2) Facilitating and fostering continual growth by giving practice stakeholders insight into their efficacy by discovering relevant data on their own and the quality and outcomes of other participants.

The complete primary care payment is intended to minimize the administrative burden by removing fee-for-service coding, reporting, and invoicing. The payments are graded based on the ascribed participants’ average Hierarchical Condition Codes (HCC).

Eligible practices will receive a net primary care payment from PCF, including a projected professional population-based payment and a fixed primary care appointment fee for qualified patient visits. Practices will be adjusted based on how well they function.

The incentive in Year One of Primary Care First is determined by how successfully the practice reduces acute hospitalizations among its approved beneficiaries. In the second year, CMS will collect patient experience metrics and a small number of clinical indicators.
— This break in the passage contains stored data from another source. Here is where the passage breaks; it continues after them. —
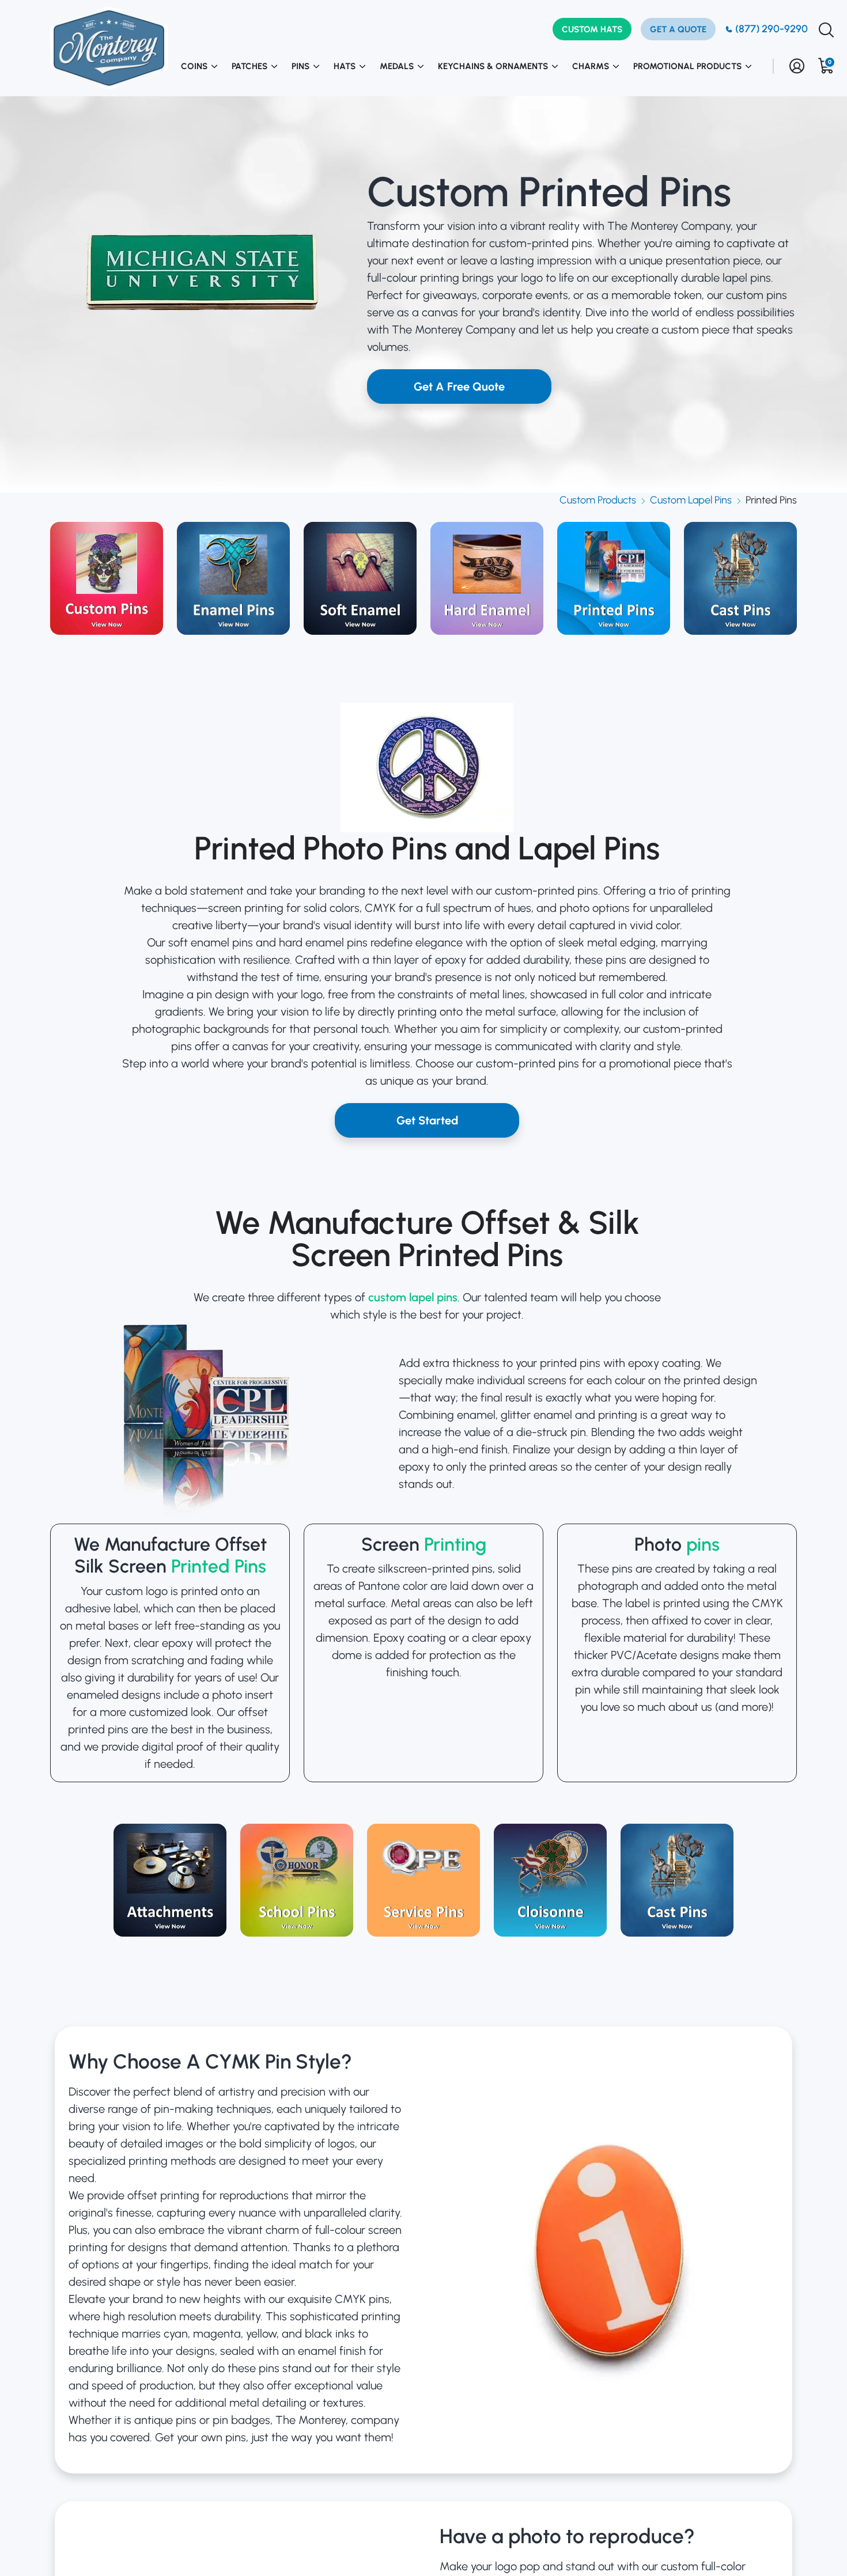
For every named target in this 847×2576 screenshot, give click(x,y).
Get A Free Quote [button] (459, 386)
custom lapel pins (412, 1297)
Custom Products (597, 500)
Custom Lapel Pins (691, 500)
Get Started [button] (427, 1120)
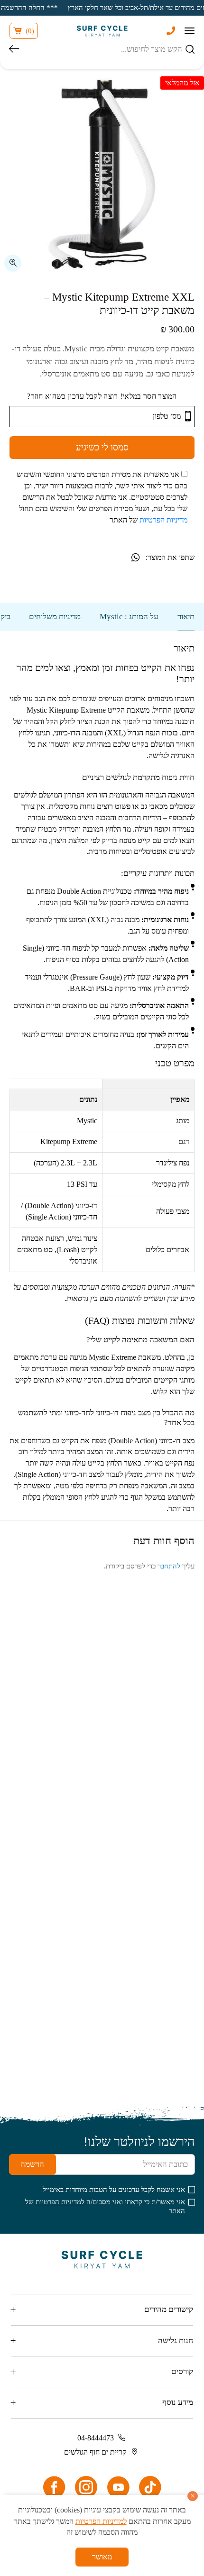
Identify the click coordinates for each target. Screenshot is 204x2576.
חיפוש (14, 49)
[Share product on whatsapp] (135, 557)
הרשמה (32, 2164)
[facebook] (54, 2487)
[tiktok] (150, 2487)
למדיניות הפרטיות (60, 2202)
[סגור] (192, 2496)
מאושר (102, 2557)
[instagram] (86, 2487)
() (30, 31)
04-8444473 (95, 2438)
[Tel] (171, 30)
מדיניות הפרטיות (163, 520)
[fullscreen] (12, 263)
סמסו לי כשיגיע (102, 447)
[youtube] (118, 2487)
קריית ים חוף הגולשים (95, 2452)
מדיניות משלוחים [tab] (55, 616)
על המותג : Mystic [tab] (129, 616)
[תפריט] (190, 31)
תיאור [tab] (186, 616)
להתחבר (169, 1566)
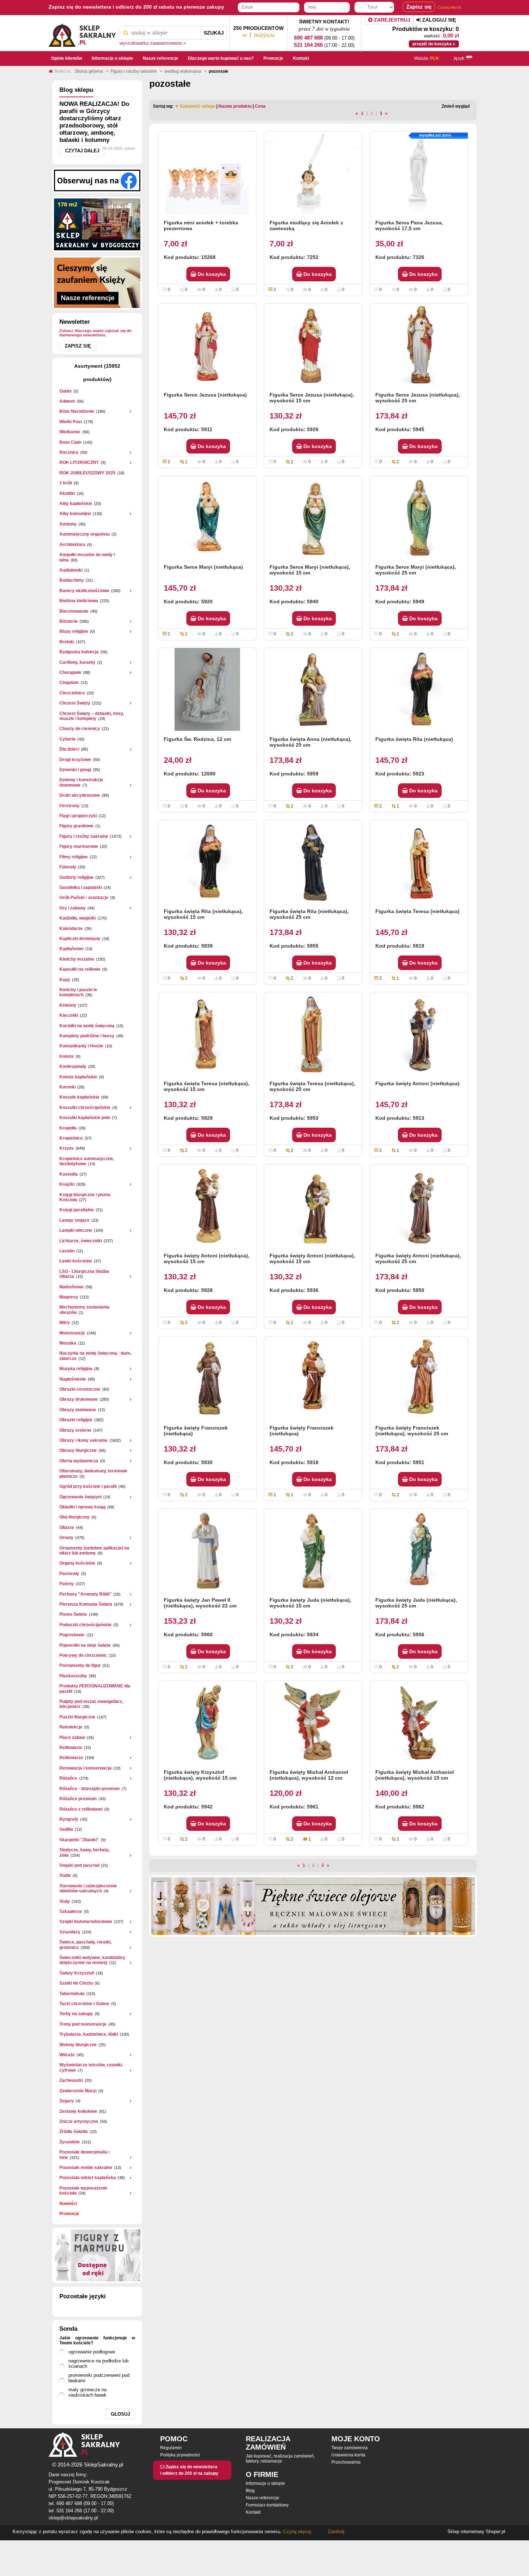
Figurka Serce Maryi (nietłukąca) (203, 567)
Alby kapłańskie (75, 503)
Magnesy (68, 1297)
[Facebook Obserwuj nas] (97, 180)
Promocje (69, 2213)
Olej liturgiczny (74, 1517)
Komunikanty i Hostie (81, 1045)
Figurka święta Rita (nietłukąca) (414, 739)
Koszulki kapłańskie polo (84, 1117)
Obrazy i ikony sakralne (83, 1440)
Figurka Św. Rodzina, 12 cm (197, 739)
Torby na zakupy (76, 2013)
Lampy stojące (74, 1220)
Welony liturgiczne (78, 2044)
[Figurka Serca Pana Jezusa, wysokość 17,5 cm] (419, 172)
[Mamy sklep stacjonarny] (97, 224)
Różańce (68, 1778)
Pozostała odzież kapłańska (87, 2177)
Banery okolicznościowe (84, 590)
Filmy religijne (73, 856)
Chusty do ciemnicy (79, 728)
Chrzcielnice (72, 693)
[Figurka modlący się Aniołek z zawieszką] (313, 172)
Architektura (72, 544)
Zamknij (336, 2531)
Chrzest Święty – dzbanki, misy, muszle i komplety (91, 716)
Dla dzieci (69, 749)
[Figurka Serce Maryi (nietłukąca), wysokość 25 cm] (419, 517)
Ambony (68, 524)
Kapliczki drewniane (79, 938)
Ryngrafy (68, 1819)
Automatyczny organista (84, 534)
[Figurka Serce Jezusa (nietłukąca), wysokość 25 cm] (419, 345)
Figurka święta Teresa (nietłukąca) (417, 911)
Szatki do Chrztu (76, 1983)
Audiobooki (70, 570)
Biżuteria (68, 621)
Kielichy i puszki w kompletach (78, 992)
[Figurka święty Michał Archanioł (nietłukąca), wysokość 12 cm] (313, 1722)
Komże (66, 1056)
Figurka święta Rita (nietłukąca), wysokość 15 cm (203, 914)
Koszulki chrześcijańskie (84, 1107)
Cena (260, 106)
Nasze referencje (262, 2497)
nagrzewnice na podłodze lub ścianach (98, 2363)
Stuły (64, 1901)
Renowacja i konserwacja (85, 1768)
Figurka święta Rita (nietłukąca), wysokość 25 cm (309, 914)
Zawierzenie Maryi (77, 2090)
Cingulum (69, 682)
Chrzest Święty (74, 703)
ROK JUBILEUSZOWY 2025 (87, 472)
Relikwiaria (70, 1747)
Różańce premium (78, 1798)
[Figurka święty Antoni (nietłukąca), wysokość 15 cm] (207, 1205)
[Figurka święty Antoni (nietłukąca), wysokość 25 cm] (419, 1205)
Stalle (65, 1875)
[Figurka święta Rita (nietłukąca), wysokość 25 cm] (313, 861)
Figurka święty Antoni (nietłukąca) (417, 1083)
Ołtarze (66, 1527)
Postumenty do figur (80, 1665)
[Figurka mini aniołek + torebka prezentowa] (207, 172)
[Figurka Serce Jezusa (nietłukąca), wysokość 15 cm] (313, 345)
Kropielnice (71, 1138)
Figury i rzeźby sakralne (83, 836)
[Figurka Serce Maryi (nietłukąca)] (207, 517)
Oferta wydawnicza (78, 1460)
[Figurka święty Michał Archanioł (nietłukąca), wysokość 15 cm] (419, 1722)
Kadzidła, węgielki (77, 918)
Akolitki (67, 493)
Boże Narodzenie (76, 411)
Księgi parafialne (76, 1209)
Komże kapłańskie (78, 1076)
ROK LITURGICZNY (79, 462)
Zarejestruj (391, 20)
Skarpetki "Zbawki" (79, 1839)
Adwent (67, 401)
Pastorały (69, 1573)
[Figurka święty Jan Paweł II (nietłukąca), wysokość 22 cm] (207, 1550)
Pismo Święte (73, 1614)
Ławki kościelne (75, 1261)
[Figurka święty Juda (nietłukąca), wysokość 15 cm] (313, 1550)
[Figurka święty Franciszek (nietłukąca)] (207, 1378)
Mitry (64, 1322)
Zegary (66, 2100)
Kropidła (68, 1128)
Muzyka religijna (75, 1368)
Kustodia (68, 1174)
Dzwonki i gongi (75, 769)
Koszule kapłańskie (79, 1097)
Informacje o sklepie (265, 2483)
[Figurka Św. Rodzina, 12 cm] (207, 689)
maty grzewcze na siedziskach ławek (87, 2392)
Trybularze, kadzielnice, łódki (88, 2034)
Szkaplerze (70, 1911)
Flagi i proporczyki (78, 815)
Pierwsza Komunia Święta (85, 1604)
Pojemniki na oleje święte (85, 1645)
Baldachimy (71, 580)
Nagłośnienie (72, 1379)
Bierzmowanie (74, 611)
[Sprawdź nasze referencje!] (97, 282)
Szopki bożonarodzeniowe (85, 1921)
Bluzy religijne (73, 631)
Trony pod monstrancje (83, 2024)
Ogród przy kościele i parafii (88, 1486)
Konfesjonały (72, 1066)
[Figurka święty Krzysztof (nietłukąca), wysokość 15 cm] (207, 1722)
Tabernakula (72, 1993)
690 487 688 (308, 38)
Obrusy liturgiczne (78, 1450)
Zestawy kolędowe (78, 2111)
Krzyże (66, 1148)
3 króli (65, 483)
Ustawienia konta (348, 2455)
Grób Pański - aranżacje (83, 897)
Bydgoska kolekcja (79, 651)
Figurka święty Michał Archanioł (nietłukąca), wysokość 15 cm (414, 1775)
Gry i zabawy (72, 908)
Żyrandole (69, 2142)
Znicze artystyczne (78, 2121)
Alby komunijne (75, 513)
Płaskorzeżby (73, 1675)
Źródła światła (73, 2131)
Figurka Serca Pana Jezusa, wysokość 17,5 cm (409, 225)
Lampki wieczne (75, 1230)
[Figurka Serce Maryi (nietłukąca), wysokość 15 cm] (313, 517)
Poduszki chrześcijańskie (85, 1624)
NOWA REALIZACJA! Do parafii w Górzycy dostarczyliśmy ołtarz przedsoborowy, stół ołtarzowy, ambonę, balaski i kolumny (94, 121)
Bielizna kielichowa (78, 600)
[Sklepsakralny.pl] (82, 33)
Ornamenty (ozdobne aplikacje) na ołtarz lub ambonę (94, 1551)
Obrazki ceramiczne (79, 1389)
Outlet (65, 391)
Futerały (67, 866)
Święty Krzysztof (76, 1973)
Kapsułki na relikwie (79, 969)
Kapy (64, 979)
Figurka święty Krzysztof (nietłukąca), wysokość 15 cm (200, 1775)
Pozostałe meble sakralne (85, 2167)
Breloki (66, 641)
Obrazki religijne (75, 1419)
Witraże (67, 2054)
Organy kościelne (77, 1563)
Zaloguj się (438, 20)
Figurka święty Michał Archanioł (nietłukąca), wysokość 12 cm (309, 1775)
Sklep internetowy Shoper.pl (476, 2531)
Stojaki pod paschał (79, 1865)
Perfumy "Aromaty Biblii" (85, 1594)
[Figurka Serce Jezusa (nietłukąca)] (207, 345)
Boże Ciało (70, 442)
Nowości (68, 2203)
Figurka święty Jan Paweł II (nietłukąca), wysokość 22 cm (200, 1603)
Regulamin (171, 2447)
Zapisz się (78, 346)
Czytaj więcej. (297, 2531)
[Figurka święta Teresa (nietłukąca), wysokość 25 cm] (313, 1033)
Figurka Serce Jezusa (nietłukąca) (205, 395)
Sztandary (69, 1932)
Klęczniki (68, 1015)
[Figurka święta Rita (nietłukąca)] (419, 689)
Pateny (66, 1583)
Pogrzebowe (72, 1634)
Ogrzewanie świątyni (80, 1496)
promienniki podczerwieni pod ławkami (99, 2377)
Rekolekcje (70, 1727)
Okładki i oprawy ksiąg (82, 1507)
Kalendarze (71, 928)
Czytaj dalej (82, 150)
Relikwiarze (71, 1757)
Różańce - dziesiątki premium (89, 1788)
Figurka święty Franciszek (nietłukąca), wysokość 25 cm (411, 1430)
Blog (250, 2490)
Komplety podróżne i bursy (86, 1035)
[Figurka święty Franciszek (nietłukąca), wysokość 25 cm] (419, 1378)
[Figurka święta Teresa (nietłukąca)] (419, 861)
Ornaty (66, 1537)
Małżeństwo (71, 1286)
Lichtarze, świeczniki (80, 1240)
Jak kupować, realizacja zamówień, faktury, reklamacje (280, 2459)
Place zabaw (72, 1737)
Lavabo (66, 1250)
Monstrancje (72, 1333)
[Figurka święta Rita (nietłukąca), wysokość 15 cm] (207, 861)
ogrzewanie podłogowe (91, 2351)
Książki (66, 1184)
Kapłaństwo (71, 948)
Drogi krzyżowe (75, 759)
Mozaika (67, 1343)
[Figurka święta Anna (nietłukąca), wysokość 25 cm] (313, 689)
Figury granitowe (76, 825)
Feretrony (69, 805)
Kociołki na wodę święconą (86, 1025)
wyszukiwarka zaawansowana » (152, 43)
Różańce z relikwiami (81, 1809)
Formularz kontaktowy (267, 2505)
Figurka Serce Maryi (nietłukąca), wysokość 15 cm (310, 570)
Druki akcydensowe (79, 795)
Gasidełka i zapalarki (80, 887)
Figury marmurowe (78, 846)
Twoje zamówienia (349, 2447)
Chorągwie (70, 672)
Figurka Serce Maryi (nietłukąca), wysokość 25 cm (415, 570)
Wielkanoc (70, 431)
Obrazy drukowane (78, 1399)
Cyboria (67, 739)
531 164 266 (308, 45)
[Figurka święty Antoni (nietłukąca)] (419, 1033)
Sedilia (66, 1829)
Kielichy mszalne (76, 959)
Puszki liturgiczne (77, 1716)
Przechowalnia (346, 2462)
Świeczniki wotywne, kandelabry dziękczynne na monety (92, 1960)
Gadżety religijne (76, 877)
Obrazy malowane (77, 1409)
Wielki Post (70, 421)
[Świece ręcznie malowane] (313, 1905)
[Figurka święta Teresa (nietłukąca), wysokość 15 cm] (207, 1033)
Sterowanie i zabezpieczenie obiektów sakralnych (88, 1888)
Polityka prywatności (180, 2455)
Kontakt (253, 2512)
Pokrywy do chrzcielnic (83, 1655)
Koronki (67, 1087)
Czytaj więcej (449, 7)
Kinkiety (67, 1005)
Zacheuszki (71, 2080)
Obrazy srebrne (75, 1430)
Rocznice (68, 452)
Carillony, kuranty (77, 662)
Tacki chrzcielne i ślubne (84, 2003)
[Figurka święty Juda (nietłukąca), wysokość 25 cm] (419, 1550)
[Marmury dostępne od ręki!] (97, 2255)
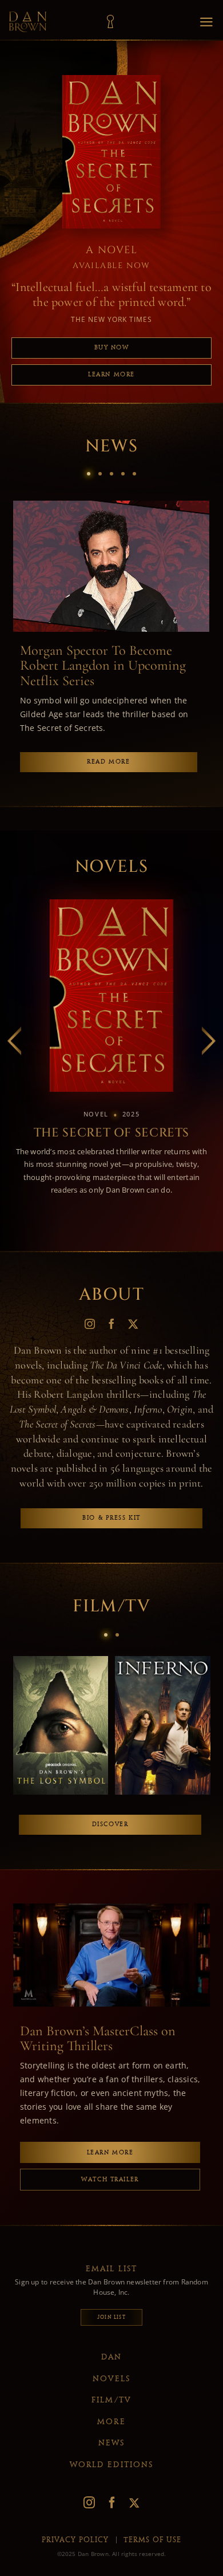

Healthcare practitioners and practices are given spending liberty for care management with minimum reporting criteria and no specific permission or co-insurance standards. Suppose national benchmarks for quality criteria, acute hospitalization minimization, or overall cost are not met. In that case, a 10% adjustment will be made, but there will always be the opportunity to earn a bonus if performance targets are met. PBPM payments mean that practices will profit with Primary Care First even if they do not get a Bonus.

Link Between PCF and Other Value-Based Payment Plans

PCF is open to primary care practices and other value-based payment (VBP) models, such as Accountable Care Organizations (ACOs). The primary drawbacks are that CPC+ practices will not be able to apply until 2022, and Rural Health Clinics (RHCs) and Federally Qualified Health Centers (FQHCs) will not be able to participate.

Final Thoughts About PCF

Numerous analysts concur that using risk adjustment in this iteration of CMS’s primary care value-based pay systems would enhance patient care and build a modern paradigm for highly developed primary care.

The Primary Care First approach may be an excellent choice for the practice if the healthcare organization is weary of searching for a strategy to minimize administrative demands and boost the quality of care services while also yielding financial advantages.

The PCF model’s success will be determined by a number of crucial elements, including but not limited to:

a) The patient’s average risk score under the practitioner’s care influences the payment level for the additional compensation.

b) Annual Wellness Exams must be completed since this determines which patients are awarded.

c) Proactively detecting and rectifying care gaps improves overall performance, cuts costs, and enhances patient experience.